[Pixel coordinate grounding data]

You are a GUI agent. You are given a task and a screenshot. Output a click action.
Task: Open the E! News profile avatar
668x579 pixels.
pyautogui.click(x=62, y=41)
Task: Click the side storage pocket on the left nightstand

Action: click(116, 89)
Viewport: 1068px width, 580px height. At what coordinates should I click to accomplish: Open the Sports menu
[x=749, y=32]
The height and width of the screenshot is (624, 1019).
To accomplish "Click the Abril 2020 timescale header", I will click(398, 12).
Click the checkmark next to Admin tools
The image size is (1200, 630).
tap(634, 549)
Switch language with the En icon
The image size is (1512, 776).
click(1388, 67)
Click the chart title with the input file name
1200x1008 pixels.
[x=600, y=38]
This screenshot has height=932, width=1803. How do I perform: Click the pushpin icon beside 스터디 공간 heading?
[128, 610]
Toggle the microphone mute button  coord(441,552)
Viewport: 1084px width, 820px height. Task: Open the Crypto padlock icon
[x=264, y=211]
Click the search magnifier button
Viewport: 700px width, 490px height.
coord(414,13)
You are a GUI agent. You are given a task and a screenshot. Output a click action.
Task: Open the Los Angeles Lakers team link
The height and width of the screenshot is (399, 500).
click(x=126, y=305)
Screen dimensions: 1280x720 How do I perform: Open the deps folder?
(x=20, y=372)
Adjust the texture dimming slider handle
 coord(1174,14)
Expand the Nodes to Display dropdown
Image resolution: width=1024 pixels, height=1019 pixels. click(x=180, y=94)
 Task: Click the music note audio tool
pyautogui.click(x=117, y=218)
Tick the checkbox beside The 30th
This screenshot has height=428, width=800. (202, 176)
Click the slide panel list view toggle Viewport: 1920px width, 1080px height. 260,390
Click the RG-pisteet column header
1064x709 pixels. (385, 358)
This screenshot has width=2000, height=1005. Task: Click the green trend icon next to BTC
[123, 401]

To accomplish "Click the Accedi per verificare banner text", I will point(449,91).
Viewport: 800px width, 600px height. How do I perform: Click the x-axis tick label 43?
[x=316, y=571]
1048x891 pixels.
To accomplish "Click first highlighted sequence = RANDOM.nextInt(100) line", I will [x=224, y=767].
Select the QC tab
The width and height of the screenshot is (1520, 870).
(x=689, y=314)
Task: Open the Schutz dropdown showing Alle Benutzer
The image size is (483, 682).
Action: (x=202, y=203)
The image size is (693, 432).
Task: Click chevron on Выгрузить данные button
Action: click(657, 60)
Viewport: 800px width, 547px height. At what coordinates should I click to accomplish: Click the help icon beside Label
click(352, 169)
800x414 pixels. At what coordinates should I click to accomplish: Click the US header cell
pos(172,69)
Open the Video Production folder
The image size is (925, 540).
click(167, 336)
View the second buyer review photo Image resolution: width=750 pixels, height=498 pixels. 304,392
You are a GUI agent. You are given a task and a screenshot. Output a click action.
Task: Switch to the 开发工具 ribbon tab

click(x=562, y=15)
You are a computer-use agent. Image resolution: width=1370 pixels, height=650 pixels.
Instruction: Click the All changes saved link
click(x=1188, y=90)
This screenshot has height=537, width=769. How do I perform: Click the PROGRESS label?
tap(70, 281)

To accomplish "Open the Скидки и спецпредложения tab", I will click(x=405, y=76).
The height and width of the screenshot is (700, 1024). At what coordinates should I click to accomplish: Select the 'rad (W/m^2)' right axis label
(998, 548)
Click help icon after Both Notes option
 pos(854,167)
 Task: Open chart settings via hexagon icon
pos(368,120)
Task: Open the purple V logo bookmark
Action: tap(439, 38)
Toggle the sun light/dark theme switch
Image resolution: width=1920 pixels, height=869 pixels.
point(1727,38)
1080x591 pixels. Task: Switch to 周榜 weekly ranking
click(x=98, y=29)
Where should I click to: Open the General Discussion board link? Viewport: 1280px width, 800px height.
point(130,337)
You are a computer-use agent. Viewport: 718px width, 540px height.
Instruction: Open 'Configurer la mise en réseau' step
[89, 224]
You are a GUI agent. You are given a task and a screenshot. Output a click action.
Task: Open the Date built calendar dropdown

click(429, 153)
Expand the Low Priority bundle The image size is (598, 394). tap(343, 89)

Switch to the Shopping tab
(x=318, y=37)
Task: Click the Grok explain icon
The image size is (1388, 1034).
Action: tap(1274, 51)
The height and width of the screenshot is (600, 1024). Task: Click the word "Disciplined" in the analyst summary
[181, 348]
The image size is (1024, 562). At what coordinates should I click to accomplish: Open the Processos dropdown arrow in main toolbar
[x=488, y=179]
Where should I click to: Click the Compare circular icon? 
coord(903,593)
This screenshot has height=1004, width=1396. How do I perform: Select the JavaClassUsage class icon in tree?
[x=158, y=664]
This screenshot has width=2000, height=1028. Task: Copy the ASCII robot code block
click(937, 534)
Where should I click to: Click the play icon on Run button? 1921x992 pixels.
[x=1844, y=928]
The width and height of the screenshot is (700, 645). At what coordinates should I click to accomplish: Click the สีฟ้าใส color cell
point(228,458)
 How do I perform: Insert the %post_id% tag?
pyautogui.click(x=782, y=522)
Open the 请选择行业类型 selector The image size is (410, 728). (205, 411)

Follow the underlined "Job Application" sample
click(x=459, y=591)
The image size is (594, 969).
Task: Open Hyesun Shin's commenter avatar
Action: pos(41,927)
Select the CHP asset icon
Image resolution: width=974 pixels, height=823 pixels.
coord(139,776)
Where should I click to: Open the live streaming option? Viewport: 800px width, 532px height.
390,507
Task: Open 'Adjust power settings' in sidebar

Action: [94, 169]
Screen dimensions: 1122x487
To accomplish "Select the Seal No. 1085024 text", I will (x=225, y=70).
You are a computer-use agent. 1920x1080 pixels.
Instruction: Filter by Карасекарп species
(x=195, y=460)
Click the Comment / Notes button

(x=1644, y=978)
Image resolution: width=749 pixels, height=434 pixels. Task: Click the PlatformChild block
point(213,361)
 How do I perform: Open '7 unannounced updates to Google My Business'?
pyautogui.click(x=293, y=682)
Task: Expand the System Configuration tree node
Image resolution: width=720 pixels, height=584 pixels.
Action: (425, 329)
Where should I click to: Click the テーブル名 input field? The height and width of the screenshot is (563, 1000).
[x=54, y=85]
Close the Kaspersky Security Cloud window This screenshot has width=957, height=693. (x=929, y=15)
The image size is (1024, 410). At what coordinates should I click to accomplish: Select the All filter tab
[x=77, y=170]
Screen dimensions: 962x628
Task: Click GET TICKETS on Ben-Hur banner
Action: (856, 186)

What is needed » Print the data again exactly.

Response area »
You are a GUI agent. You are given a task and a screenshot. Output a click action.
Task: Open the E! News profile avatar
668x579 pixels.
pyautogui.click(x=62, y=41)
Task: Click the side storage pocket on the left nightstand

Action: click(116, 89)
Viewport: 1068px width, 580px height. At what coordinates should I click to accomplish: Open the Sports menu
[x=749, y=32]
The height and width of the screenshot is (624, 1019).
To accomplish "Click the Abril 2020 timescale header", I will click(398, 12).
Click the checkmark next to Admin tools
The image size is (1200, 630).
tap(634, 549)
Switch language with the En icon
The image size is (1512, 776).
click(1388, 67)
Click the chart title with the input file name
1200x1008 pixels.
[x=600, y=38]
This screenshot has height=932, width=1803. How do I perform: Click the pushpin icon beside 스터디 공간 heading?
[128, 610]
Toggle the microphone mute button  coord(441,552)
Viewport: 1084px width, 820px height. Task: Open the Crypto padlock icon
[x=264, y=211]
Click the search magnifier button
Viewport: 700px width, 490px height.
coord(414,13)
You are a GUI agent. You are given a task and a screenshot. Output a click action.
Task: Open the Los Angeles Lakers team link
The height and width of the screenshot is (399, 500).
click(x=126, y=305)
Screen dimensions: 1280x720 How do I perform: Open the deps folder?
(x=20, y=372)
Adjust the texture dimming slider handle
 coord(1174,14)
Expand the Nodes to Display dropdown
Image resolution: width=1024 pixels, height=1019 pixels. click(x=180, y=94)
 Task: Click the music note audio tool
pyautogui.click(x=117, y=218)
Tick the checkbox beside The 30th
This screenshot has height=428, width=800. (202, 176)
Click the slide panel list view toggle Viewport: 1920px width, 1080px height. 260,390
Click the RG-pisteet column header
1064x709 pixels. (385, 358)
This screenshot has width=2000, height=1005. Task: Click the green trend icon next to BTC
[123, 401]

To accomplish "Click the Accedi per verificare banner text", I will point(449,91).
Viewport: 800px width, 600px height. How do I perform: Click the x-axis tick label 43?
[x=316, y=571]
1048x891 pixels.
To accomplish "Click first highlighted sequence = RANDOM.nextInt(100) line", I will [x=224, y=767].
Select the QC tab
The width and height of the screenshot is (1520, 870).
(x=689, y=314)
Task: Open the Schutz dropdown showing Alle Benutzer
The image size is (483, 682).
Action: (x=202, y=203)
The image size is (693, 432).
Task: Click chevron on Выгрузить данные button
Action: click(657, 60)
Viewport: 800px width, 547px height. At what coordinates should I click to accomplish: Click the help icon beside Label
click(352, 169)
800x414 pixels. At what coordinates should I click to accomplish: Click the US header cell
pos(172,69)
Open the Video Production folder
The image size is (925, 540).
click(167, 336)
View the second buyer review photo Image resolution: width=750 pixels, height=498 pixels. 304,392
You are a GUI agent. You are given a task and a screenshot. Output a click action.
Task: Switch to the 开发工具 ribbon tab

click(x=562, y=15)
You are a computer-use agent. Image resolution: width=1370 pixels, height=650 pixels.
Instruction: Click the All changes saved link
click(x=1188, y=90)
This screenshot has height=537, width=769. How do I perform: Click the PROGRESS label?
tap(70, 281)

To accomplish "Open the Скидки и спецпредложения tab", I will click(x=405, y=76).
The height and width of the screenshot is (700, 1024). At what coordinates should I click to accomplish: Select the 'rad (W/m^2)' right axis label
(998, 548)
Click help icon after Both Notes option
 pos(854,167)
 Task: Open chart settings via hexagon icon
pos(368,120)
Task: Open the purple V logo bookmark
Action: tap(439, 38)
Toggle the sun light/dark theme switch
Image resolution: width=1920 pixels, height=869 pixels.
point(1727,38)
1080x591 pixels. Task: Switch to 周榜 weekly ranking
click(x=98, y=29)
Where should I click to: Open the General Discussion board link? Viewport: 1280px width, 800px height.
point(130,337)
You are a computer-use agent. Viewport: 718px width, 540px height.
Instruction: Open 'Configurer la mise en réseau' step
[89, 224]
You are a GUI agent. You are given a task and a screenshot. Output a click action.
Task: Open the Date built calendar dropdown

click(429, 153)
Expand the Low Priority bundle The image size is (598, 394). tap(343, 89)

Switch to the Shopping tab
(x=318, y=37)
Task: Click the Grok explain icon
The image size is (1388, 1034).
Action: tap(1274, 51)
The height and width of the screenshot is (600, 1024). Task: Click the word "Disciplined" in the analyst summary
[181, 348]
The image size is (1024, 562). At what coordinates should I click to accomplish: Open the Processos dropdown arrow in main toolbar
[x=488, y=179]
Where should I click to: Click the Compare circular icon? 
coord(903,593)
This screenshot has height=1004, width=1396. How do I perform: Select the JavaClassUsage class icon in tree?
[x=158, y=664]
This screenshot has width=2000, height=1028. Task: Copy the ASCII robot code block
click(937, 534)
Where should I click to: Click the play icon on Run button? 1921x992 pixels.
[x=1844, y=928]
The width and height of the screenshot is (700, 645). At what coordinates should I click to accomplish: Click the สีฟ้าใส color cell
point(228,458)
 How do I perform: Insert the %post_id% tag?
pyautogui.click(x=782, y=522)
Open the 请选择行业类型 selector The image size is (410, 728). (205, 411)

Follow the underlined "Job Application" sample
click(x=459, y=591)
The image size is (594, 969).
Task: Open Hyesun Shin's commenter avatar
Action: pos(41,927)
Select the CHP asset icon
Image resolution: width=974 pixels, height=823 pixels.
coord(139,776)
Where should I click to: Open the live streaming option? Viewport: 800px width, 532px height.
390,507
Task: Open 'Adjust power settings' in sidebar

Action: [94, 169]
Screen dimensions: 1122x487
To accomplish "Select the Seal No. 1085024 text", I will (x=225, y=70).
You are a computer-use agent. 1920x1080 pixels.
Instruction: Filter by Карасекарп species
(x=195, y=460)
Click the Comment / Notes button

(x=1644, y=978)
Image resolution: width=749 pixels, height=434 pixels. Task: Click the PlatformChild block
point(213,361)
 How do I perform: Open '7 unannounced updates to Google My Business'?
pyautogui.click(x=293, y=682)
Task: Expand the System Configuration tree node
Image resolution: width=720 pixels, height=584 pixels.
Action: (425, 329)
Where should I click to: Click the テーブル名 input field? The height and width of the screenshot is (563, 1000).
[x=54, y=85]
Close the Kaspersky Security Cloud window This screenshot has width=957, height=693. (x=929, y=15)
The image size is (1024, 410). At what coordinates should I click to accomplish: Select the All filter tab
[x=77, y=170]
Screen dimensions: 962x628
Task: Click GET TICKETS on Ben-Hur banner
Action: (856, 186)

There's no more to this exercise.